An immediate application is a two-sample test: we can test the null hypothesis \[ H_0: \mu=\nu \text{ against the alternative }H_1: \mu\ne \nu \] by estimating $d(\mu,\nu)$ and rejecting $H_0$ if this estimate is bigger than a given threshold. Recall our example of two patient groups (medicated and placebo). The question whether there's a statistical difference between these groups can be formalized as such a two-sample hypothesis test. To gain more insight it can be useful to work with synthetic data (after all, the answer to a two-sample test will be a simple yes or no depending on whether to reject the null hypothesis). Therefore consider the following toy example: $\mu$ is the law of a simple random walk and $\nu$ is the law of a path-dependent random walk; Figure 1 shows how samples from these two stochastic processes look; more interestingly Figure 2 shows the histogram of an estimator for $d(\mu,\nu)$. We see that the support is nearly completely disjoint which indicates that the test will perform well and this can be made rigorous and quantitative.

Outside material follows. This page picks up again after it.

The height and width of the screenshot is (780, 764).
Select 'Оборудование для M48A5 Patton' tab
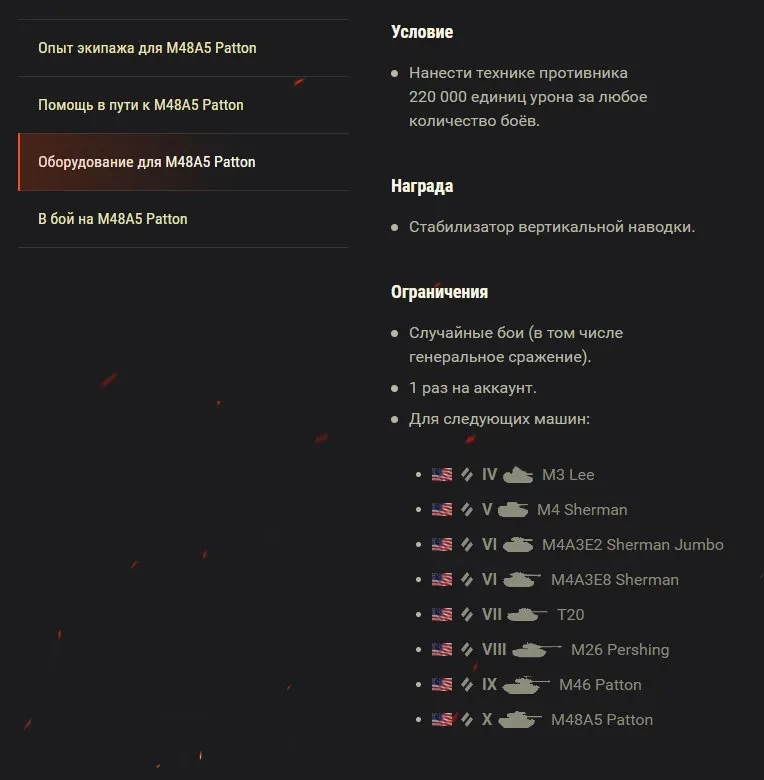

These examples of $e=1$-dimensional paths are overly simplistic - we can already see a difference by looking at the sampled paths. However, this situation changes drastically in the higher-dimensional setting of real-world data; some coordinates might evolve quickly, some slowly, others might not be relevant at all, often the statistically significant differences are in the complex interactions between some coordinates; all subject to noise and variations. Finally, the index $t \in [0,T]$ might not necessarily be time; for example, in a recent paper with Ilya Chevyrev and Vidit Nanda (featured in a previous case-study), the index $t$ is the radius of spheres grown around points in space and the path value for every $t>0$ is determined by a so-called barcode from topological data analysis that captures the topological properties of these spheres of radius $t$"

Figure 1: The left plot shows 30 independent samples from a simple random walk; the right plot shows 30 independent samples from a path-dependent random walk.



Figure 2: The left plot shows the histogram for an estimator of $d(\mu,\nu)$ if the null hypothesis is true, $\mu=\nu$ (both are simple random walks); the right plot shows the same if the null is false ($\mu$ is a simple random walk and $\nu$ is a path-dependent random walk as shown in Figure 1.